Apart from Acts of Parliament and society’s rules for civilised behaviour, there are other influences on us as we compile a personal conscience volume that is our reference book for choosing what to do. There are our past experiences as one recalls one’s feelings when others made choices affecting us. We have regrets, we learn from the wisdom, occasionally from the foolishness, of others.

We absorb the thoughts of others; preachers and teachers, statesmen and saints, neighbours, parents, and youth leaders, all may help us to add to that personal code of conduct. The role of religion can be a crucial factor in guiding us to a live honourably, truthfully and mercifully.

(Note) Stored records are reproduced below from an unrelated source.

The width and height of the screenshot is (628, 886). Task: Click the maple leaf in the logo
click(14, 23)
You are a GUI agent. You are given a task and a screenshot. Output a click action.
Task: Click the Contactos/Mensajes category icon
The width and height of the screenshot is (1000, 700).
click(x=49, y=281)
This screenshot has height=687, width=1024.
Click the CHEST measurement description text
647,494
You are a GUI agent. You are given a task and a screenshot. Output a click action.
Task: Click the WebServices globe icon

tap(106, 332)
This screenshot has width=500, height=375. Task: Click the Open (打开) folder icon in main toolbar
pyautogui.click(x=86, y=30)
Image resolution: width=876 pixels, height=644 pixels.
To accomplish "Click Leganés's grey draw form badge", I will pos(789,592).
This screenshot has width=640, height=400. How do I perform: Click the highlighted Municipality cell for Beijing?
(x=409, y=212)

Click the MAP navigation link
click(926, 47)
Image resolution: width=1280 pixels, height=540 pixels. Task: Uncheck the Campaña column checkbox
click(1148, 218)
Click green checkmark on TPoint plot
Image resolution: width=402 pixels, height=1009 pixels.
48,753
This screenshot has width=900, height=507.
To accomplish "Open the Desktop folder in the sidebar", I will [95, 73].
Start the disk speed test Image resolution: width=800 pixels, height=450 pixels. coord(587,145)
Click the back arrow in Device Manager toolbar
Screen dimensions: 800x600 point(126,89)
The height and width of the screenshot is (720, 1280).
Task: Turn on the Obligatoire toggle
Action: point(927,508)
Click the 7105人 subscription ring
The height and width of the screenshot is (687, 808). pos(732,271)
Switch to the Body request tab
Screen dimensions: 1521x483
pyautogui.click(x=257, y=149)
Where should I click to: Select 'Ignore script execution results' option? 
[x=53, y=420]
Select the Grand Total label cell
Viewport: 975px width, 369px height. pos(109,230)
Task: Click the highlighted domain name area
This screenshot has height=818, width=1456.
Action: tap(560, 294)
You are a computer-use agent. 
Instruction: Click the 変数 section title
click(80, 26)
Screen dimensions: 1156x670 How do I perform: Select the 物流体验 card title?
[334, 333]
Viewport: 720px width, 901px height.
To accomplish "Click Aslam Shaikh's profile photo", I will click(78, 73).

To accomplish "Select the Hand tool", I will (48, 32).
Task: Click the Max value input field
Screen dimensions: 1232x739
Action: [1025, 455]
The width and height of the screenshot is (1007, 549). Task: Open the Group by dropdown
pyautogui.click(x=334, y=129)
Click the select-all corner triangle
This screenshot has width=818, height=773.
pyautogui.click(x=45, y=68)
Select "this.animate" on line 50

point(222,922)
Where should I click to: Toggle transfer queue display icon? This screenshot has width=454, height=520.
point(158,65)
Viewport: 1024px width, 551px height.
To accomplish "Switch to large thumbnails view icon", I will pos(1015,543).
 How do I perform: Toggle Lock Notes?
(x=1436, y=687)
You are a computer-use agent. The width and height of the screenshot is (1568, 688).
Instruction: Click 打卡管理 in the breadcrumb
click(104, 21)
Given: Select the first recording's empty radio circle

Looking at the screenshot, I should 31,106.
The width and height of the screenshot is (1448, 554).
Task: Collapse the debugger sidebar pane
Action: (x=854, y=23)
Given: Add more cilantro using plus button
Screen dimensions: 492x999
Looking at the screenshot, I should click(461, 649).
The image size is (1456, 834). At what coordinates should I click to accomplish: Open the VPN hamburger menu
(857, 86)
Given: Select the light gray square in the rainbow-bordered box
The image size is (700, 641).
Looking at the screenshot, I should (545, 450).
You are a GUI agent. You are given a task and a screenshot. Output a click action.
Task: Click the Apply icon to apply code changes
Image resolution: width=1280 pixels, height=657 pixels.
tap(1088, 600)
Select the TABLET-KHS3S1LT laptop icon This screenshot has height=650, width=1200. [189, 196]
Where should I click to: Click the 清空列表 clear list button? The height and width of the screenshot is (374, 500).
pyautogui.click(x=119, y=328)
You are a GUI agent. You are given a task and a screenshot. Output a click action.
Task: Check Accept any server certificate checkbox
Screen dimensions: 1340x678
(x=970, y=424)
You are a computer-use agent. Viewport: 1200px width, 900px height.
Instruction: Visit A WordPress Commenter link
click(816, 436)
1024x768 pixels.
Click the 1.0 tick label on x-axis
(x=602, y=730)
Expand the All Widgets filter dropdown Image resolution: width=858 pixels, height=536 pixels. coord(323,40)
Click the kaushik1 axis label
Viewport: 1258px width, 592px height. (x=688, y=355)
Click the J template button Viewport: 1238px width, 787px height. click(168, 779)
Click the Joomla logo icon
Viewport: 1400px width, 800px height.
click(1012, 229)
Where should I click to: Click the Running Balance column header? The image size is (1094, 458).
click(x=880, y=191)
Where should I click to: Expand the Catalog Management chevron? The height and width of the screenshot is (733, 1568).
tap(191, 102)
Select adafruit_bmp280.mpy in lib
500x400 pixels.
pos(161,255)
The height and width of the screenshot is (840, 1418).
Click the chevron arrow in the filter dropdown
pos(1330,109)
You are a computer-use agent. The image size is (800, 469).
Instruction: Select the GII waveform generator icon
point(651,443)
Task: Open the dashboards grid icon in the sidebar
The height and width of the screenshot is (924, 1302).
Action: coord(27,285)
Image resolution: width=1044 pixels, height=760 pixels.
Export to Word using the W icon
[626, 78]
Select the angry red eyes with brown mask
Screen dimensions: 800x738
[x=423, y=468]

But if we are compiling our own code of conduct is there not a system of checks? Teachers in schools, colleges or universities may mark their students exam papers, but, to use technical jargon, external assessors moderate the results to ensure consistency. So there are judgements about our own compilation of ethical standards. I have referred to some – the law, society’s expectations, adhering to the teachings of one’s faith for example. Also crucial is the challenge from those who hold sincere if contrary views.

We listen to the arguments that confront our beliefs, or perhaps they are prejudices. We make our responses, either upholding our view, or modifying it, and
sometimes changing it altogether. Maturity refines our ability to make right choices, but it does more. It increases understanding of human frailty, to judge when tolerance and mercy should guide our opinions.

Many Unitarians have followed a course of discussion and learning titled, Building your own Theology. In the same manner, though it may not be formally called so, we are all involved in building our own conscience.

This is a lifetime, open-ended course, with no end point. There may be, indeed there must be, fixed values within it, but details are ever being added, others dropped, many amended, as fresh problems face up on life’s journey. This process, in my view, is at its most effective when others challenge and compel us to defend our views. The challenges come for me in the framework of religious faith, and in the company of those who also try to lay a sound ethical foundation upon which to build a life of truth.

“I am surprised your conscience let you do that.” But why should I be? Maybe it was my conscience that is at fault.